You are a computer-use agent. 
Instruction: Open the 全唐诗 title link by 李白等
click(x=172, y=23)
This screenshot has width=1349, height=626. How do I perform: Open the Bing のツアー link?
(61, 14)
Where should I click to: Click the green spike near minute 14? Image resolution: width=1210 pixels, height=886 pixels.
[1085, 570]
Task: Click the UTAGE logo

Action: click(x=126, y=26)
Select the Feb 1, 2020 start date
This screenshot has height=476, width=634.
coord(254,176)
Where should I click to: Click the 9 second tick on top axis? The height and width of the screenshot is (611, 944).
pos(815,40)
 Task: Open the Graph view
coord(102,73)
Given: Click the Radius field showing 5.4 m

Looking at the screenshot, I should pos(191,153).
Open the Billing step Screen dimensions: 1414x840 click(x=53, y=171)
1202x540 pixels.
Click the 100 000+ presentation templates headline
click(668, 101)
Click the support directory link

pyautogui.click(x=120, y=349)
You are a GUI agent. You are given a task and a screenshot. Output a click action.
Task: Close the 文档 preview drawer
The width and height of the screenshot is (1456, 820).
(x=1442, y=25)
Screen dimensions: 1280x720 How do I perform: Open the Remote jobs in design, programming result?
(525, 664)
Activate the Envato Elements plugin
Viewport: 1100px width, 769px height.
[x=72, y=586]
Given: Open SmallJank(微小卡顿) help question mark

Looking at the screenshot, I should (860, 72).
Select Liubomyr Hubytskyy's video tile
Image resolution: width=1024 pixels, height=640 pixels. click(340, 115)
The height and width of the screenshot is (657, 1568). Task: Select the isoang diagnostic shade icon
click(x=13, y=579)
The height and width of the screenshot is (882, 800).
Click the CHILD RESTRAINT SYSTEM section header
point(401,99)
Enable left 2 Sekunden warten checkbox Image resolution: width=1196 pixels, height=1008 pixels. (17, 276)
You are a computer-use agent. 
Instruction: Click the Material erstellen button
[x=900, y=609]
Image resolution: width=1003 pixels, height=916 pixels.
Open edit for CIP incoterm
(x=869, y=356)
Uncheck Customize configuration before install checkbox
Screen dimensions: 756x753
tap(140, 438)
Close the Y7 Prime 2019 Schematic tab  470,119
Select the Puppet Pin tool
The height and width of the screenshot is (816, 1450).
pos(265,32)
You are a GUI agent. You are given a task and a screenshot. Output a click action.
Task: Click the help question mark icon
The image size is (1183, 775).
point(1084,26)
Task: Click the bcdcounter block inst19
__________________________________________________
* _Task directions_:
Could you print all of the lines above again, word for word and unchanged?

* _Right answer_:
You are a computer-use agent. 
Instruction: Open the 全唐诗 title link by 李白等
click(x=172, y=23)
This screenshot has width=1349, height=626. How do I perform: Open the Bing のツアー link?
(61, 14)
Where should I click to: Click the green spike near minute 14? Image resolution: width=1210 pixels, height=886 pixels.
[1085, 570]
Task: Click the UTAGE logo

Action: click(x=126, y=26)
Select the Feb 1, 2020 start date
This screenshot has height=476, width=634.
coord(254,176)
Where should I click to: Click the 9 second tick on top axis? The height and width of the screenshot is (611, 944).
pos(815,40)
 Task: Open the Graph view
coord(102,73)
Given: Click the Radius field showing 5.4 m

Looking at the screenshot, I should pos(191,153).
Open the Billing step Screen dimensions: 1414x840 click(x=53, y=171)
1202x540 pixels.
Click the 100 000+ presentation templates headline
click(668, 101)
Click the support directory link

pyautogui.click(x=120, y=349)
You are a GUI agent. You are given a task and a screenshot. Output a click action.
Task: Close the 文档 preview drawer
The width and height of the screenshot is (1456, 820).
(x=1442, y=25)
Screen dimensions: 1280x720 How do I perform: Open the Remote jobs in design, programming result?
(525, 664)
Activate the Envato Elements plugin
Viewport: 1100px width, 769px height.
[x=72, y=586]
Given: Open SmallJank(微小卡顿) help question mark

Looking at the screenshot, I should (860, 72).
Select Liubomyr Hubytskyy's video tile
Image resolution: width=1024 pixels, height=640 pixels. click(340, 115)
The height and width of the screenshot is (657, 1568). Task: Select the isoang diagnostic shade icon
click(x=13, y=579)
The height and width of the screenshot is (882, 800).
Click the CHILD RESTRAINT SYSTEM section header
point(401,99)
Enable left 2 Sekunden warten checkbox Image resolution: width=1196 pixels, height=1008 pixels. (17, 276)
You are a computer-use agent. 
Instruction: Click the Material erstellen button
[x=900, y=609]
Image resolution: width=1003 pixels, height=916 pixels.
Open edit for CIP incoterm
(x=869, y=356)
Uncheck Customize configuration before install checkbox
Screen dimensions: 756x753
tap(140, 438)
Close the Y7 Prime 2019 Schematic tab  470,119
Select the Puppet Pin tool
The height and width of the screenshot is (816, 1450).
pos(265,32)
You are a GUI agent. You are given a task and a screenshot. Output a click action.
Task: Click the help question mark icon
The image size is (1183, 775).
point(1084,26)
Task: Click the bcdcounter block inst19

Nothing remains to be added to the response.